Yes, Seattle had city council districts a long time ago, but too long ago for most of us to remember. That means this new system might as well be brand new, and it was a complete shit show. Seven new districts, 47 candidates, passive aggressive chocolate-covered fruit deliveries.
Last night, it all came to a head and the results proved that the new districts system doesn’t appear to be doing what some people feared (or hoped) it might be doing: empowering Seattle’s NIMBYs.
Tony Provine, the District 4 candidate who used a bulldozer on his campaign mailers to illustrate how he felt about the city’s housing affordability committee’s recommendations to increase density, came in fourth. (Which means he won't be going through to the November general election.) Incumbent Jean Godden, who was also skeptical of new density, is currently trailing behind density-friendly challengers Rob Johnson and Michael Maddux. (Let me repeat: Incumbent Jean Godden looks like she may not make it through the primary to the general election.)
In the citywide races, slow growth neighborhood activist Bill Bradburd got just 15 percent of the vote to Lorena González's 64 percent in the race for citywide Position 9. John Persak, who ran against incumbent Tim Burgess for citywide Position 8 and opposed more density in single family zones, got a dismal seven percent of the vote.
The best growth-averse showing was Catherine Weatbrook, who’s challenging incumbent Mike O’Brien in District 6, and even she got just 22 percent of the vote. (Another O’Brien challenger, Jon Lisbin, got 14 percent.

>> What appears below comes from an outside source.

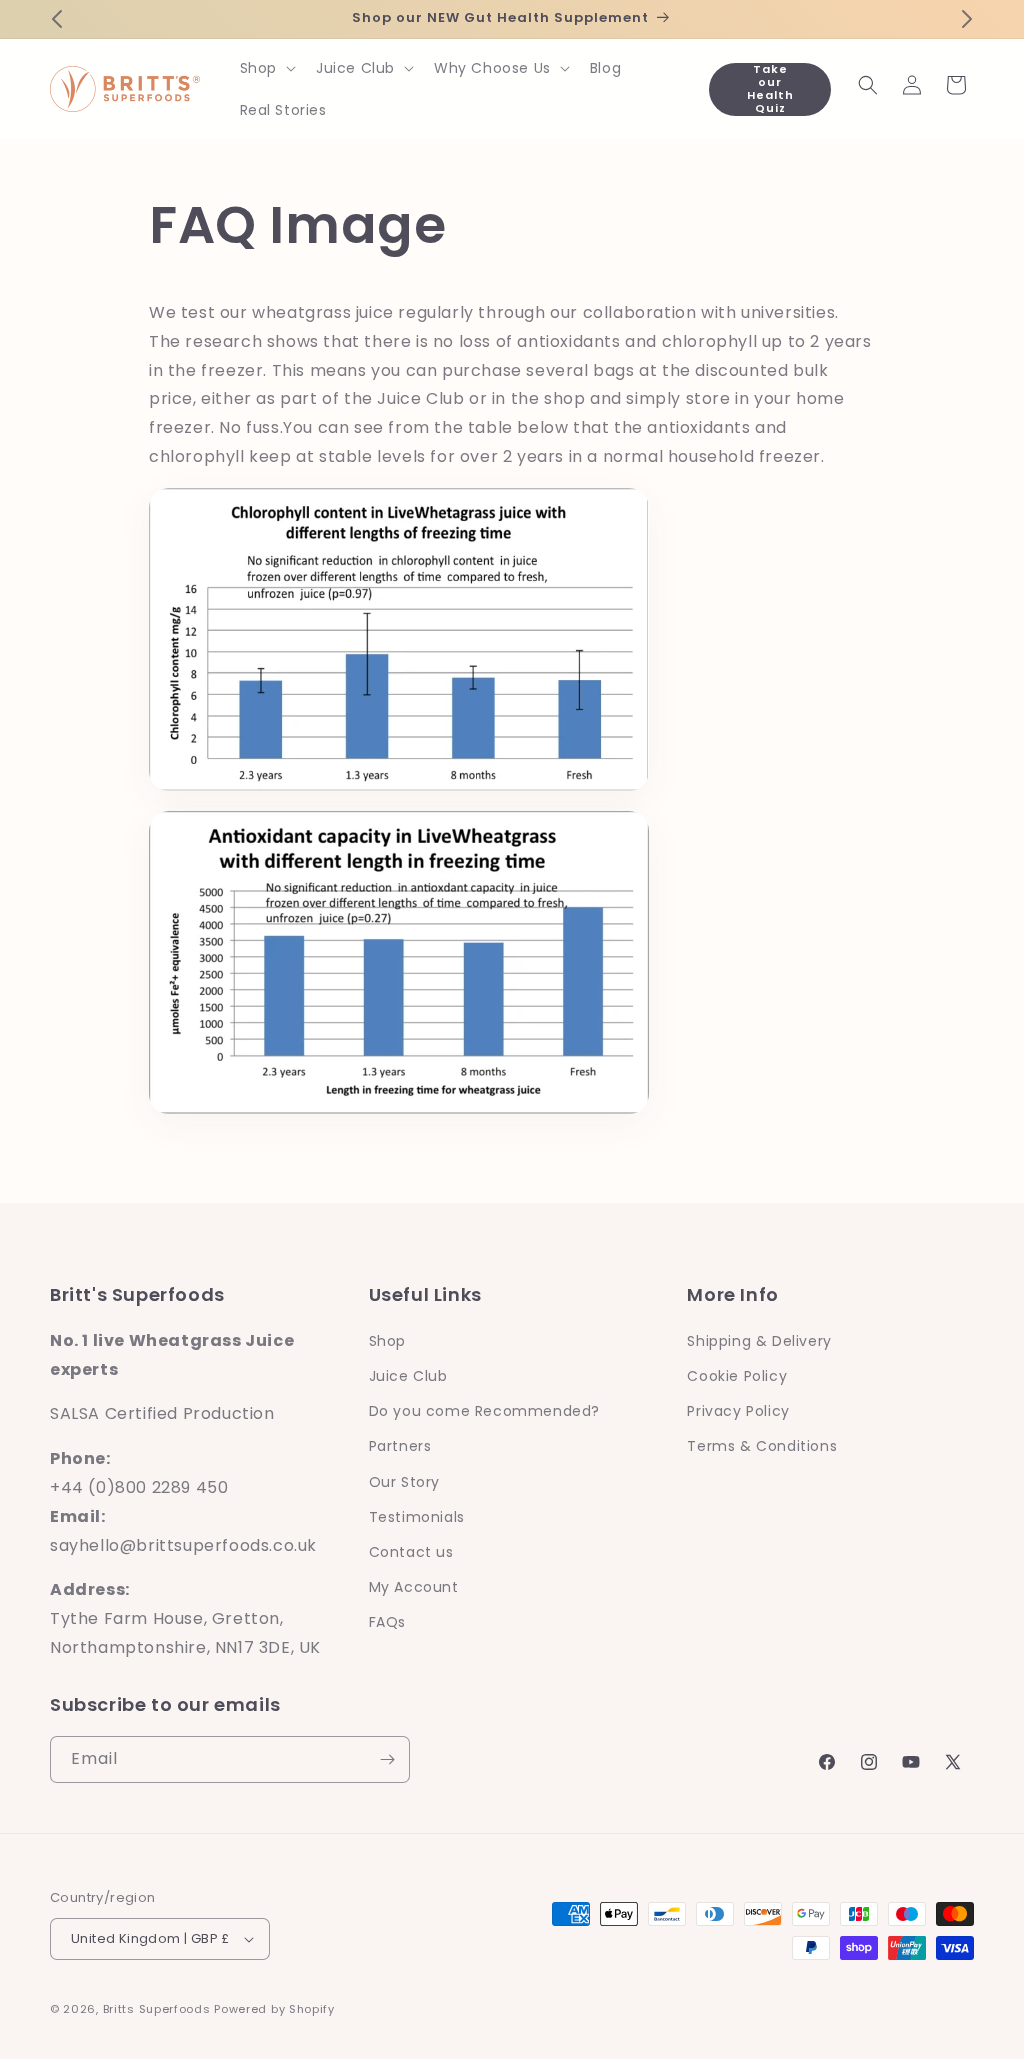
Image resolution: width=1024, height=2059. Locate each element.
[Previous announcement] (57, 19)
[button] (266, 68)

Theoretically, if all those voters are dissatisfied with O’Brien and move to Weatbrook in the general election, that’s a hefty 36 percent, but still good news for O’Brien.)
So all in all, the new system clearly isn't empowering NIMBY's as much as feared. But it did foster plenty of far left anti-developer talk and angst from tenants facing rent increases. That materialized in an impressive win for incumbent Kshama Sawant (49.9 percent of the vote, compared to just 35 percent in her 2013 primary against then-incumbent Richard Conlin). It’s also likely what propelled Jon Grant, former head of the state Tenants Union and challenger to incumbent Tim Burgess, past Burgess’s other main challenger, John Roderick (Grant got 28 percent of the vote and Roderick 16 percent). Burgess, the current council president, received 48 percent of the vote—not far from a majority, but still a number that Grant and his supporters will capitalize on to show that Burgess’s support isn’t as strong as some might have thought. In fact, they are sure to point out, it’s even lower than support for the supposedly “divisive” Sawant. (Bradburd, in citywide Position 9, also has plenty of anti-developer sentiment in his message, but has won fewer major endorsements.)
The apparent moral of this story: citywide, voters want to hear a lot less from NIMBYs and a lot more about how to curb the surging costs of living in Seattle.